Dress Rehearsal (open to students):  $5,  Thursday, February 16, 8:00 p.m., Hundley Hall, Gardencourt, LPTS campus.

Performance:  $10, Friday, February 17, 8:30 p.m., Hundley Hall, Gardencourt, LPTS campus.

Proceeds will benefit La Casita Center in Louisville, Kentucky, and Eve Ensler’s 2012 V-Day spotlight campaign.

Tickets will be available for sale at at the Box Office (Gardencourt lobby) thirty minutes before each show opens.  Or, click on the link below to purchase tickets online (before February 15):


V-Week 2010

What a week we had! First, two snow-days in a row forced the cancellation of our opening worship service, “The Face of Silence.” We feared that the Venite Cafe also would have to be canceled but Megan Case, the main planner for this event, decided together with Kate Davidson and myself, to go ahead since most of the folk coming to this would be on-campus anyway. There was the usual display of talent, song, dance, reading and we had a great evening.

On Wednesday, we began our chapel services for the week with visible reminders of violence that affects women across the world, and with song and imposition of ashes/oil to mark the beginning of the season of Lent. At the lunch hour Drs. Riffat Hassan and Elizabeth Hinson-Hasty were joined by Rabbi Laura Metzger to discuss major issues of discrimination against women in religious contexts. Dr. Hassan spoke from the Muslim context about the importance of the Qur’an as a text that supports the full humanity of women, while Rabbi Metzger addressed similar views present in the Hebrew Bible. Dr. Hinson-Hasty, representing the Christian communities, spoke of the positive ways in which women have made progress in some main-line denominations in the last decades and also pointed to gains that still need to be made. A sizable group of students and faculty learned much in the presence of these learned women.

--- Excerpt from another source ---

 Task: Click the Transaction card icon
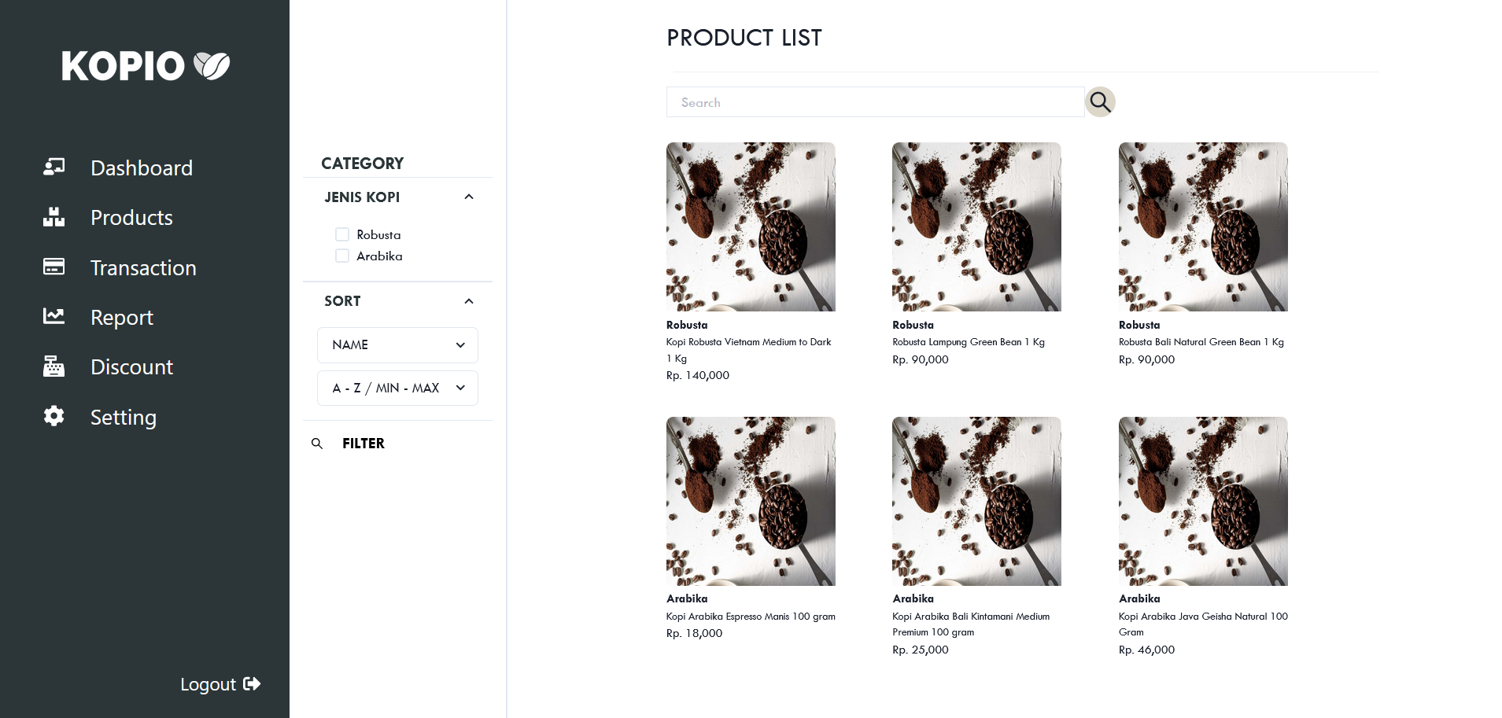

On Thursday morning senior student Kerri Allen preached a powerful sermon on Psalm 22 and the importance of staying with the voice of lament. That night our performances opened with a full dress-rehearsal for which an audience had been invited. Aaron Guldenschuh and Martin Bos had labored mightily to make the stage setting especially attractive and the first performance was a rousing success. Approximately 125 persons attended.

On Friday morning we celebrated the Eucharist with Johanna Bos preaching on Habakkuk 1:1-2:4, a meditation entitled “The Vision Thing.” During that service we were treated to music from the Deanna Witkowski Trio, which greatly enhanced our worship.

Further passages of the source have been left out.